The June 20, 2018 decision by the Delaware Bankruptcy Court in Woodbridge Group of Companies, LLC should prompt those involved in claims trading to reassess transactions where the underlying documents have anti-assignment provisions. Parties to loan transactions outside of a bankruptcy will also benefit from the court’s guidance on when assignments constitute a breach of the operative agreements, rather than being outright void. The lesson for all is that the treatment of an anti-assignment provision under Delaware law turns on the language of the operative document.

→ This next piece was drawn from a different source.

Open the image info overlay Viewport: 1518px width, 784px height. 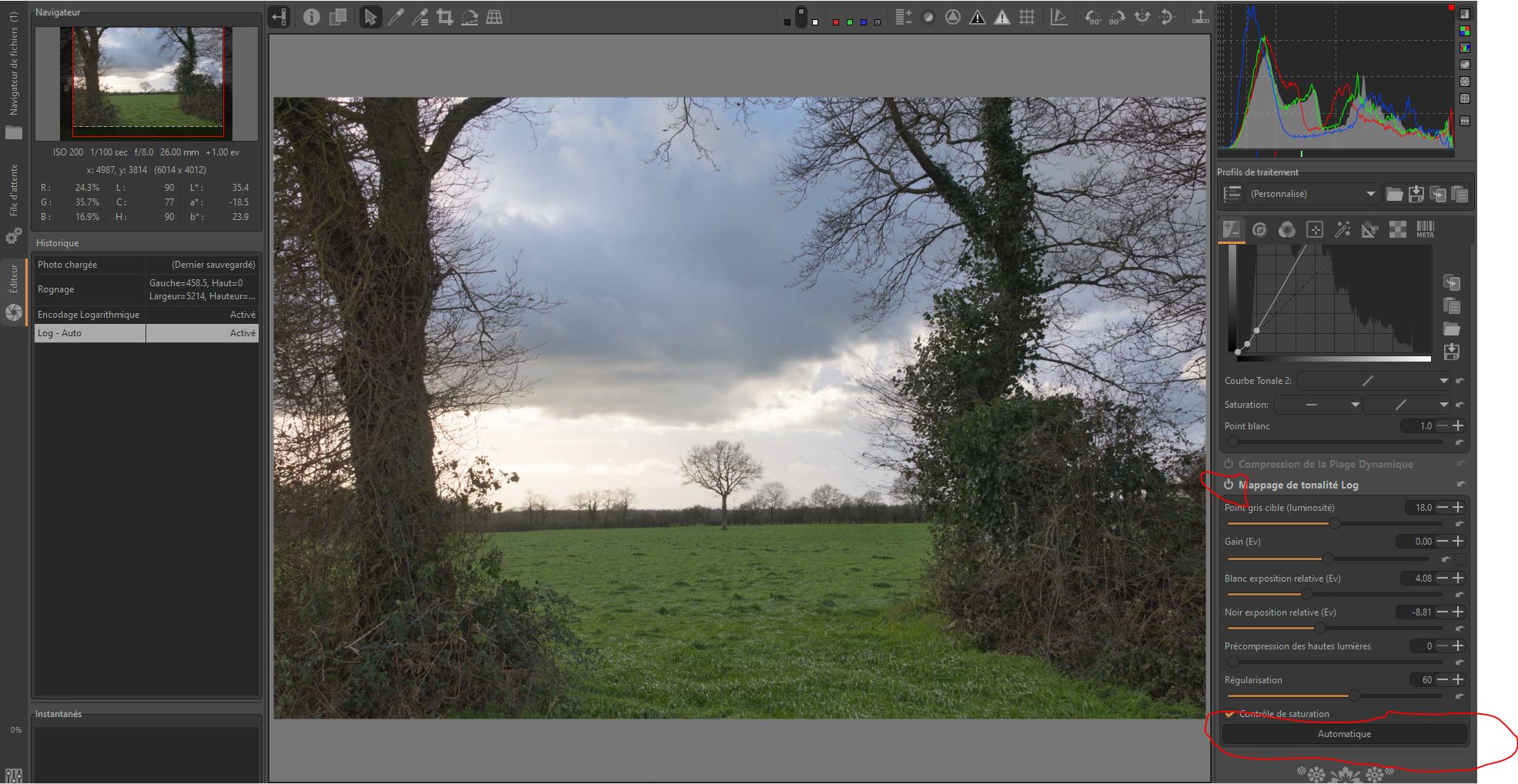pyautogui.click(x=311, y=17)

The debtor entered into a pre-petition loan agreement and issued three promissory notes related thereto to the lender, all governed by Delaware law. The notes contained the following anti-assignment clause:
No Assignment: Neither this Note, the Loan Agreement of even date herewith between [the debtor] and Lender, nor all other instruments executed or to be executed in connection therewith (collectively, the “Collateral Assignment Documents”) are assignable by Lender without the [debtor’s] written consent and any such attempted assignment without such consent shall be null and void.

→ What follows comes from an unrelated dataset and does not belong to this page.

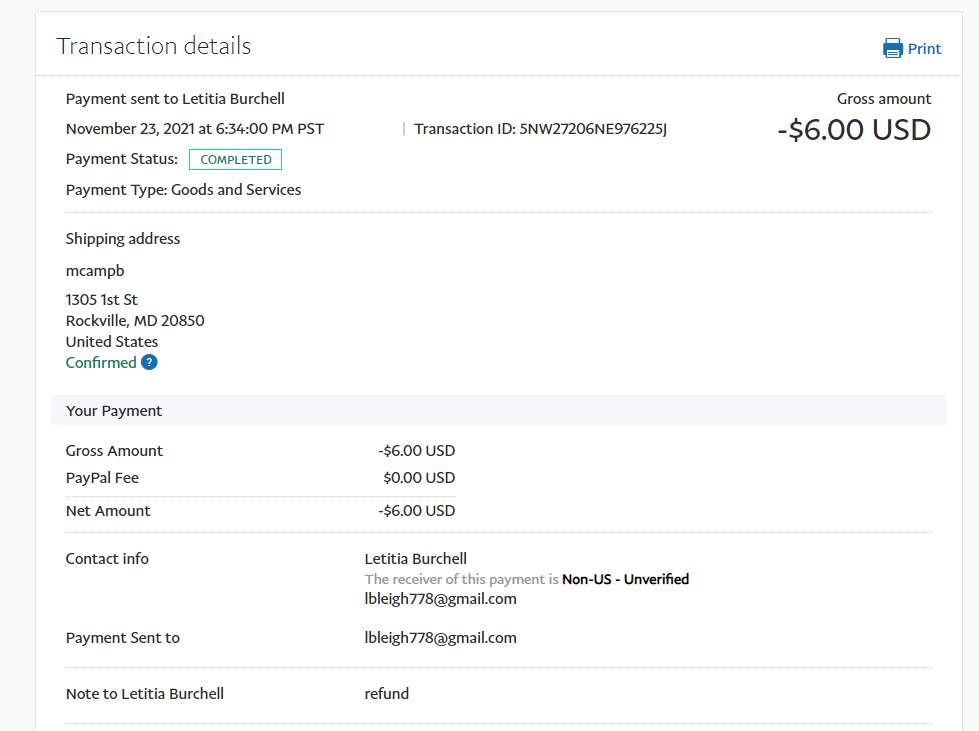The width and height of the screenshot is (979, 731).
Task: Click the COMPLETED payment status badge
Action: tap(235, 160)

The loan agreement further provided that the “Lender shall not assign, voluntarily, by operation of law or otherwise, any of its rights hereunder …” without the debtor’s written consent, or else the assignment would be null and void.

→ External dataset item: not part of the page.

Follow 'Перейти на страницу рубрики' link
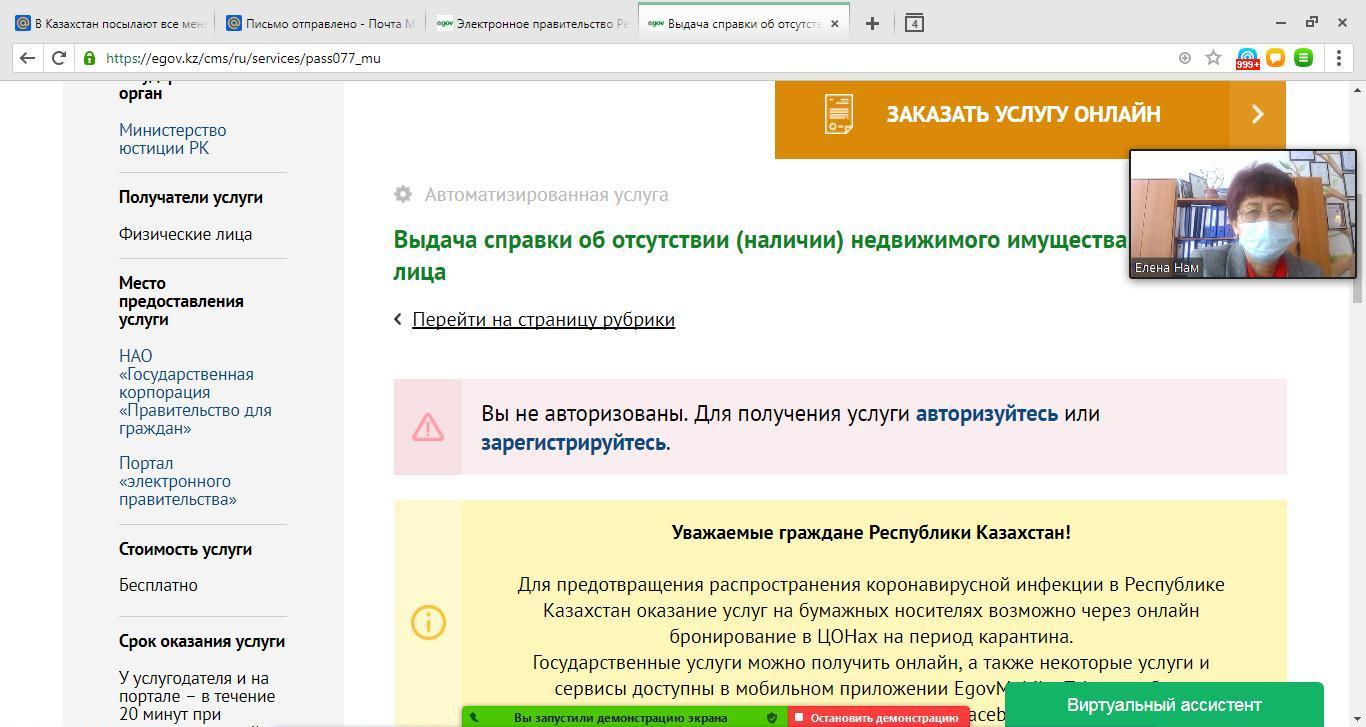point(543,320)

In the course of the debtor’s bankruptcy, the lender assigned its notes to a claims purchaser, Contrarian Funds, LLC. Contrarian filed a proof of claim for amounts owed on the notes. The debtor objected to the claims under 11 U.S.C. § 502(d) on the grounds that the transfers were void (i.e., Contrarian did not have a valid interest on which to submit a claim). Contrarian challenged the debtor’s objection on three grounds: (1) the anti-assignment provision is not valid under Delaware law; (2) the debtor’s breach of its payment obligations negated the anti-assignment provision; and (3) the Uniform Commercial Code (UCC) overrode the anti-assignment provision. The court disagreed with all of Contrarian’s challenges and sustained the objection to the claim.
Delaware Bankruptcy Court Decision
First, Delaware law recognizes the validity of restraining assignability of contract rights, but construes such provisions narrowly. Attention is thus given to whether the anti-assignment provision not only restricts transfer, but also renders such transfer void. If there is merely a restriction on transfer, that controls the right but not the power to transfer. Where only the right to transfer is restricted, doing so will expose the violating party to a claim for breach of the agreement. If the intent is to eliminate the power to transfer, one must include language rendering the transfer void. In this instance, because the anti-assignment provisions read together eliminated both the right and power to transfer, the court found that the transfer to Contrarian was void and it had no basis on which to prosecute a claim against the debtor.
Second, any “disability” in a claim travels with the claim when it is acquired by a claim trader in a bankruptcy. This follows the principle that a non-breaching party cannot emerge post-breach with greater rights than it had pre-breach. Nevertheless, Contrarian cited Delaware cases supporting that where there is a material breach of an agreement, the non-breaching party is relieved of its performance obligations. Although the court agreed that the debtor’s failure to pay under the notes was a material breach and recognized the authorities cited by Contrarian, it found that the debtor’s breach did not eliminate the restriction on assignment by the lender. It is difficult to harmonize the court’s relatively conclusory finding with the case law relieving performance when there is a material breach. Language clarifying the treatment of an assignment following triggering events, such as a breach or insolvency, should be utilized to avoid leaving this outcome to the court’s view in a particular case.
Third, the UCC did not override the anti-assignment provision because Contrarian acquired the notes and not a security interest in the notes. UCC §9-408 is applicable only to grants of security interests and does not address a restriction on assignment of the instrument itself. UCC §9-406 endorses the enforceability of anti-assignment provisions governing the transfer of a note. The court’s ruling suggests that had the transfer been structured to provide Contrarian a security interest in the notes, UCC §9-408 might apply and override the anti-assignment provision.
In conclusion, it is unlikely that the Woodbridge decision will significantly impact the claims trading market. As the court noted, the modern claims trading industry is robust and fruitful, with the liquidity in claims being perhaps the most significant change in bankruptcy proceedings in the past decade. However, Woodbridge offers a cautionary tale for those transferring claims – warranting a careful assessment of the operative documents to identify and work around, if possible, any restraints on transfer.